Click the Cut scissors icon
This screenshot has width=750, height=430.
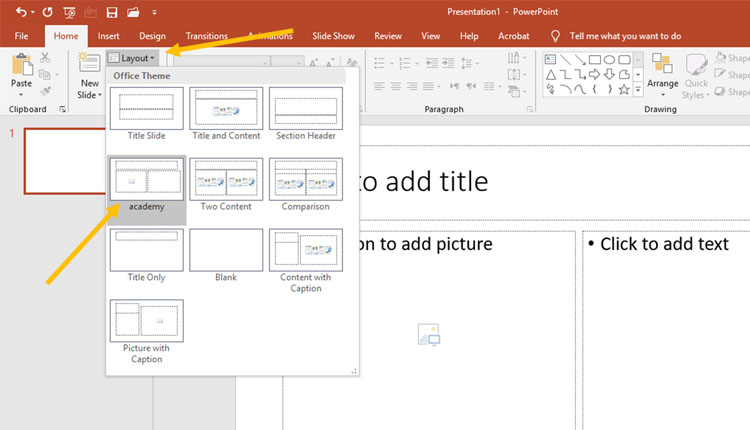coord(45,58)
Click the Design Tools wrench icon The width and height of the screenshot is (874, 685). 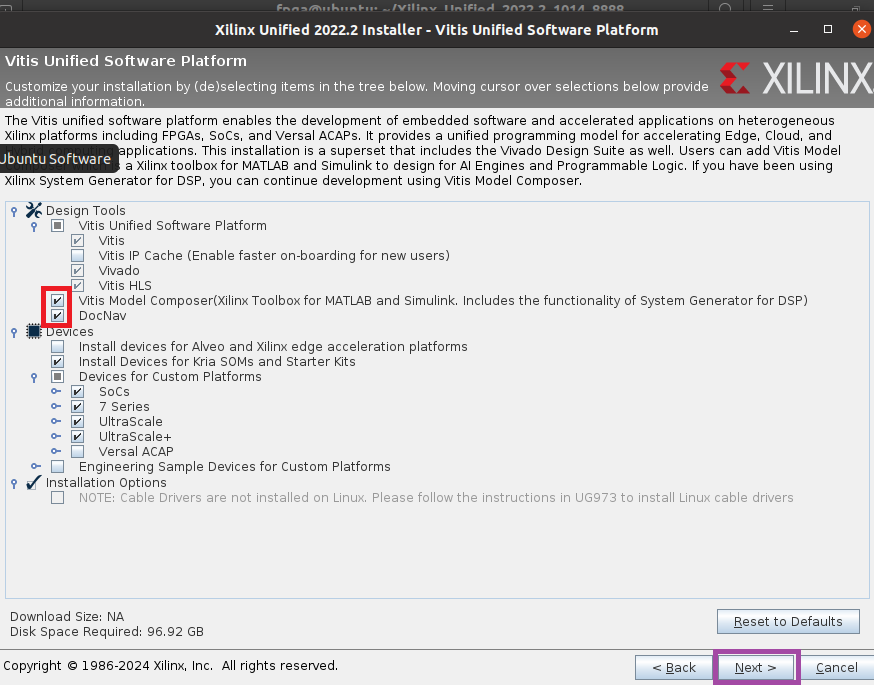[33, 210]
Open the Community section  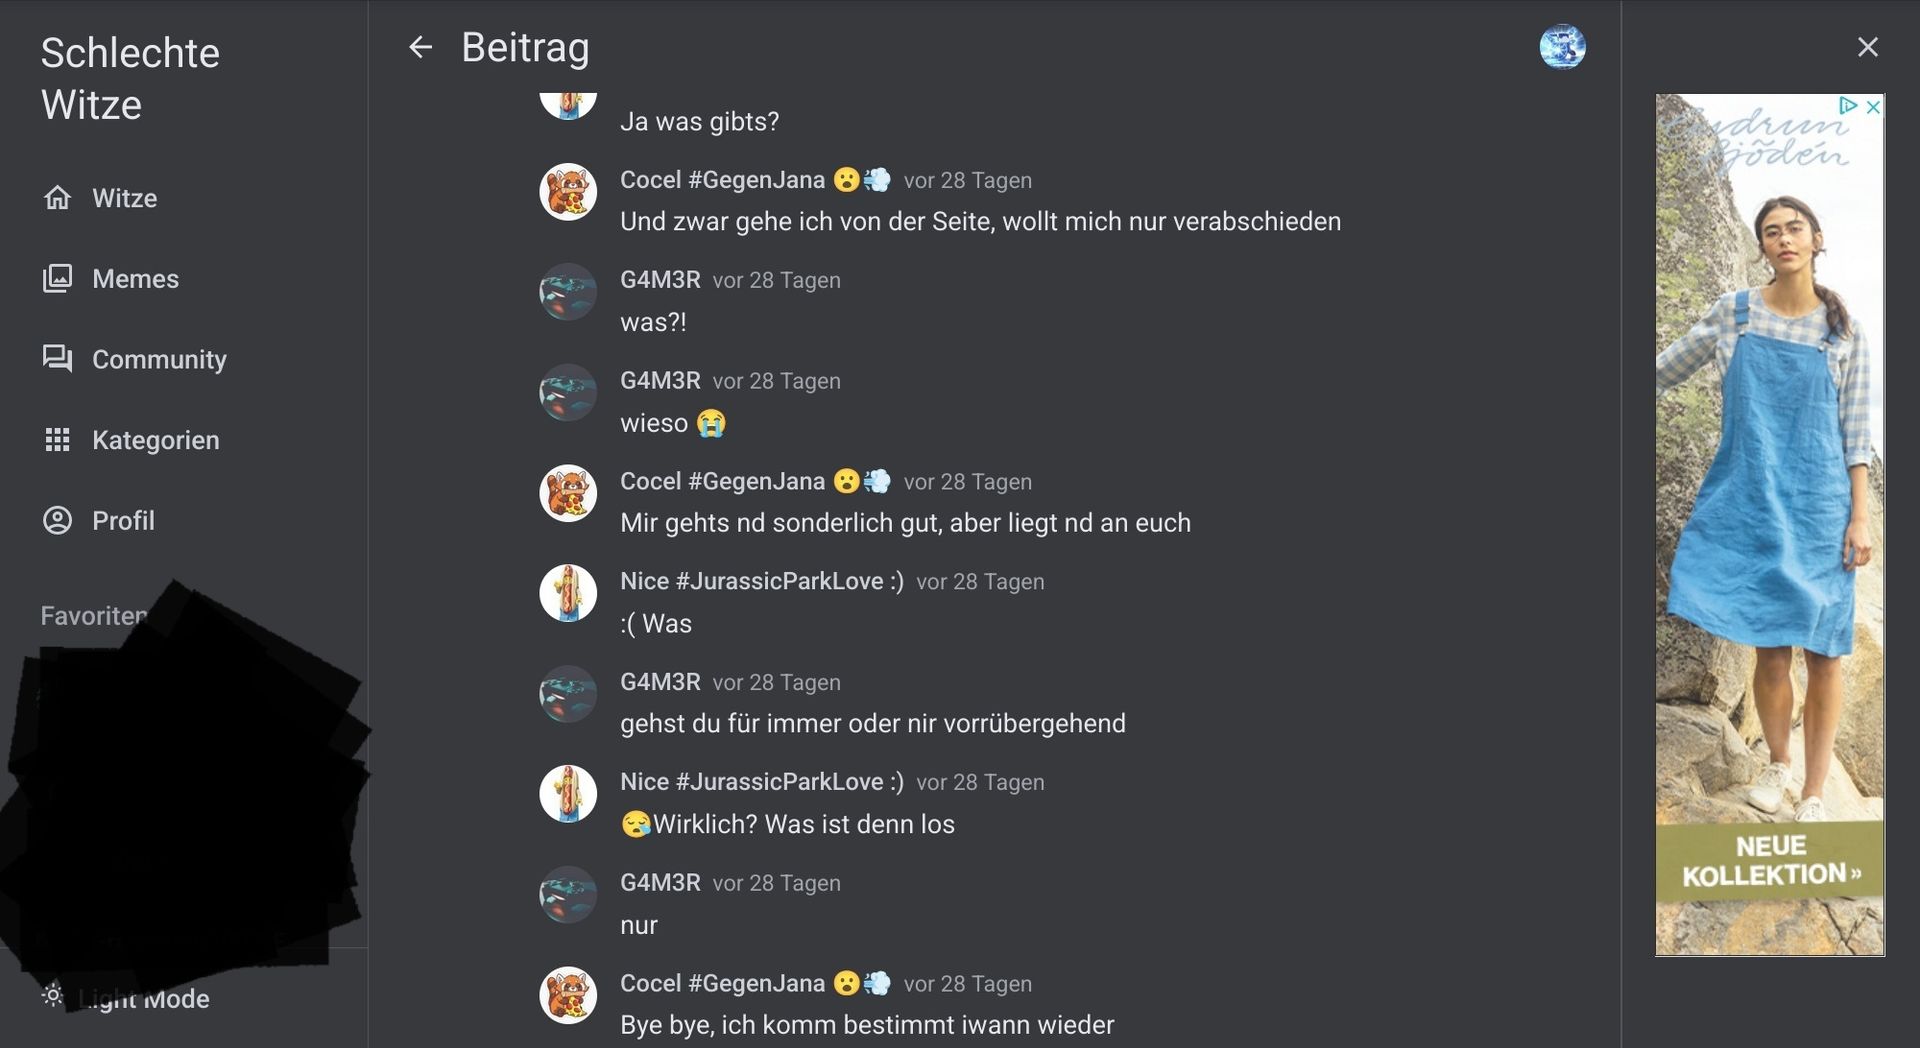click(x=159, y=359)
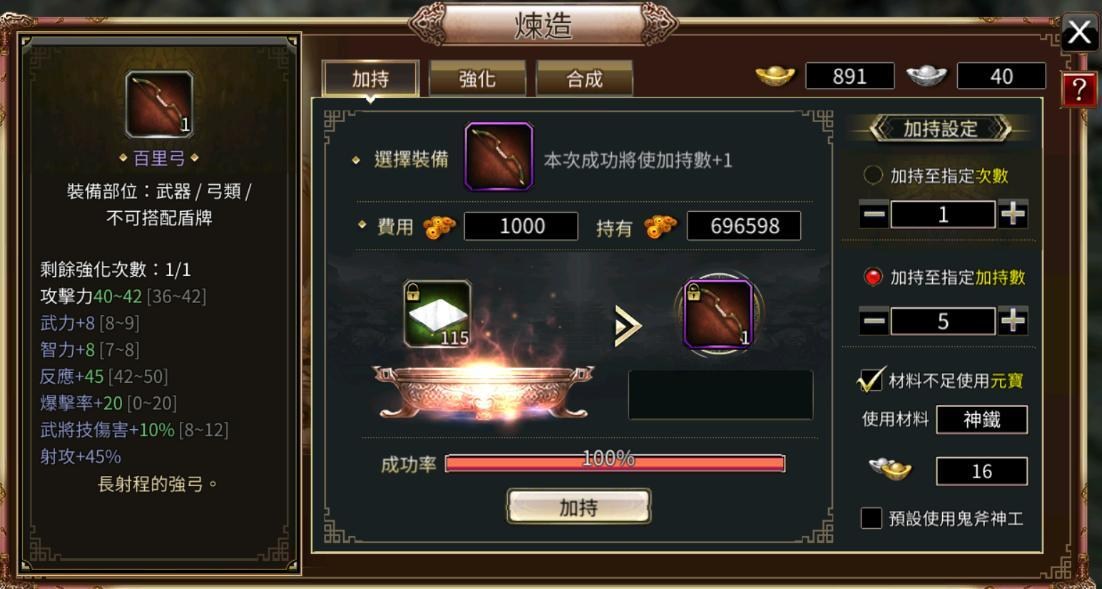The width and height of the screenshot is (1102, 589).
Task: Click the result bow item icon
Action: click(x=718, y=313)
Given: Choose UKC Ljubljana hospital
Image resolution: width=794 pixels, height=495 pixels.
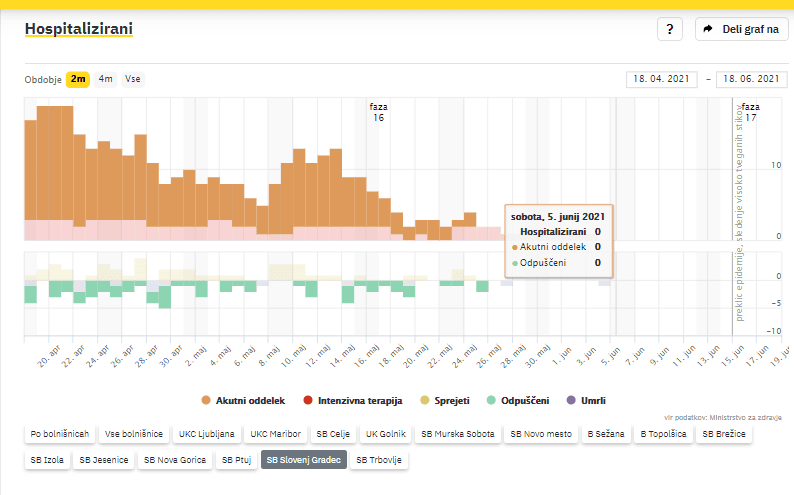Looking at the screenshot, I should (207, 434).
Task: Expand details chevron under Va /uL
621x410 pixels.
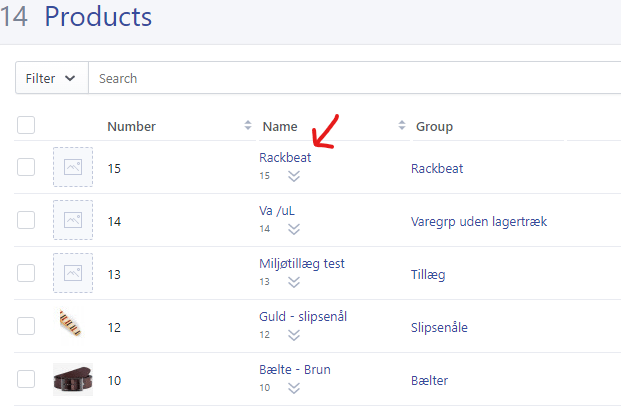Action: point(294,229)
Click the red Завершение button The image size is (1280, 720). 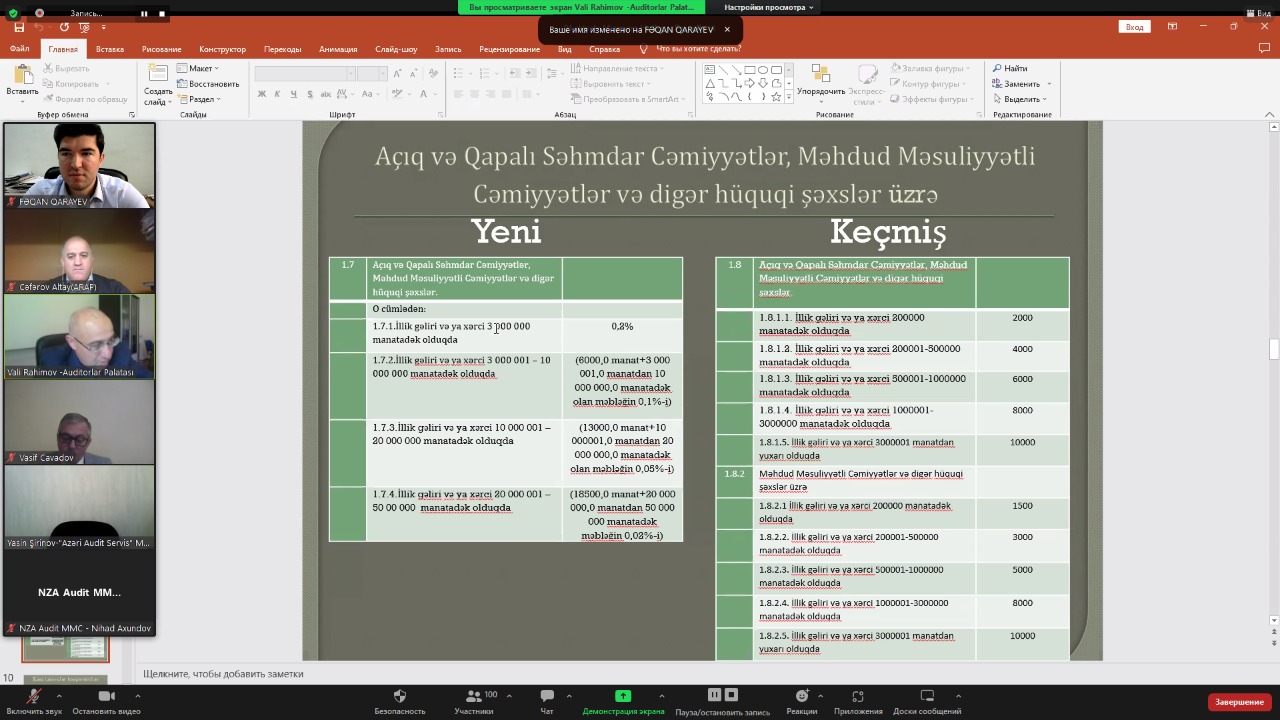(1240, 702)
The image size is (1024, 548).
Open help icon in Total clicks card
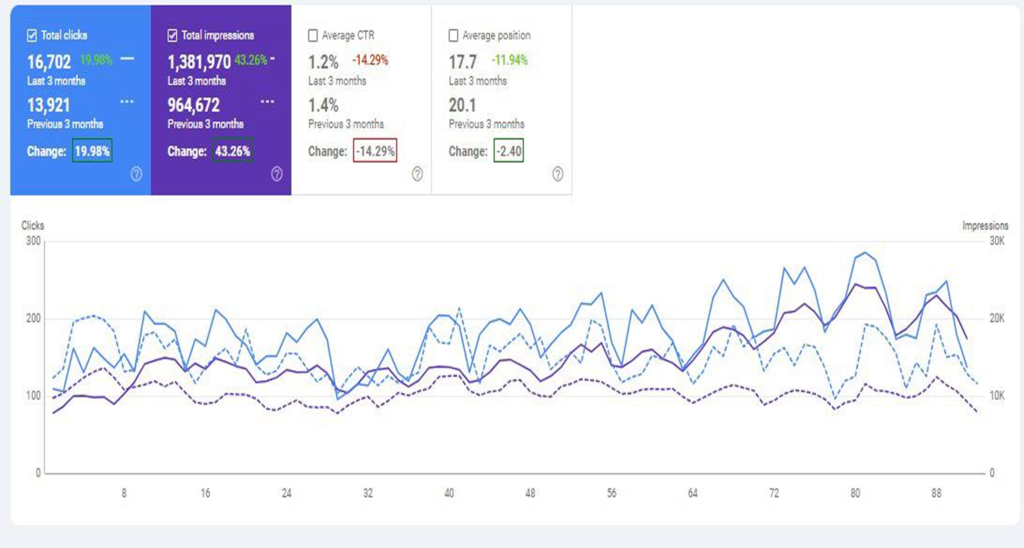click(136, 174)
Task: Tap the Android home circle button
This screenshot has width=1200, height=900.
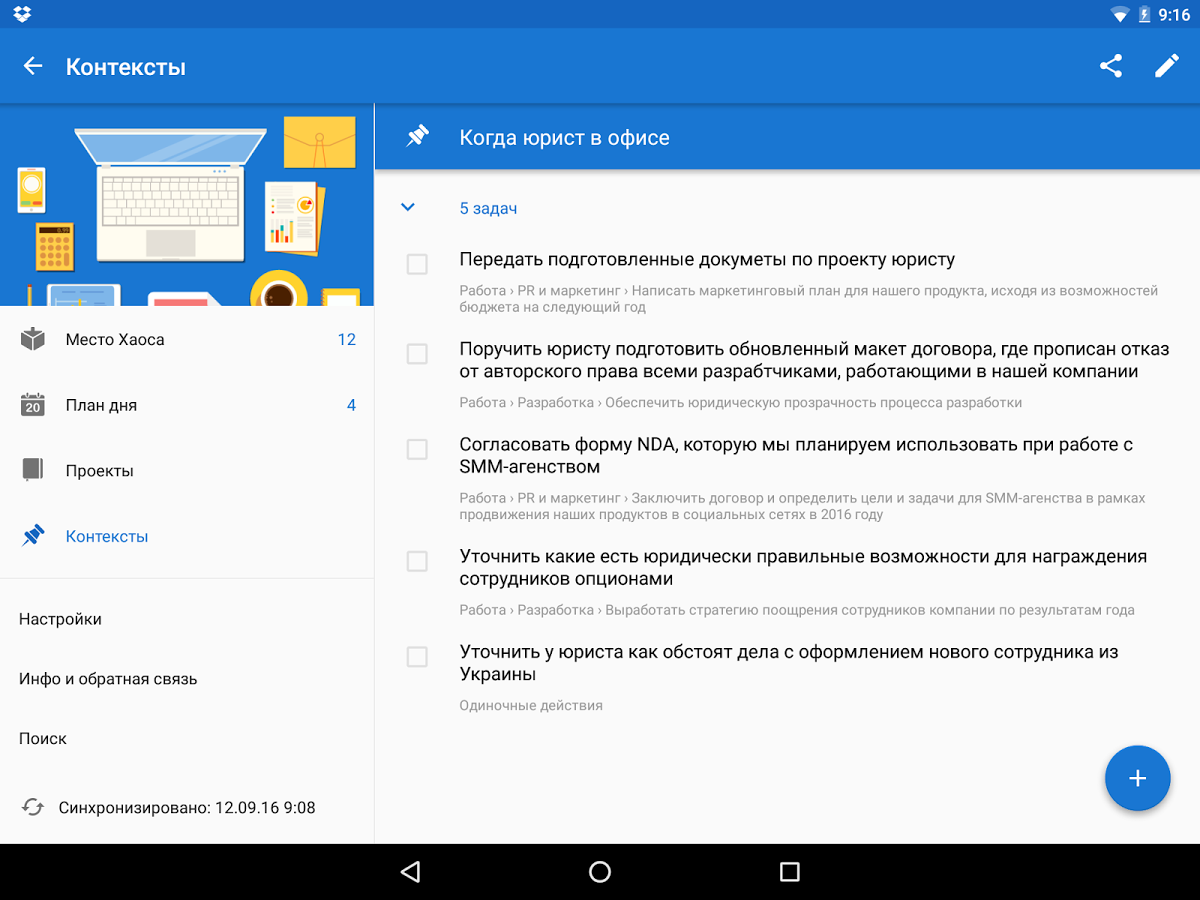Action: 600,872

- - - -

Leaving every picture out, return the lines from the one containing "Open help icon in Total clicks card" through the last line of the records exactly.

REPLY:
Open help icon in Total clicks card
click(136, 174)
Task: Tap the Android home circle button
This screenshot has width=1200, height=900.
Action: 600,872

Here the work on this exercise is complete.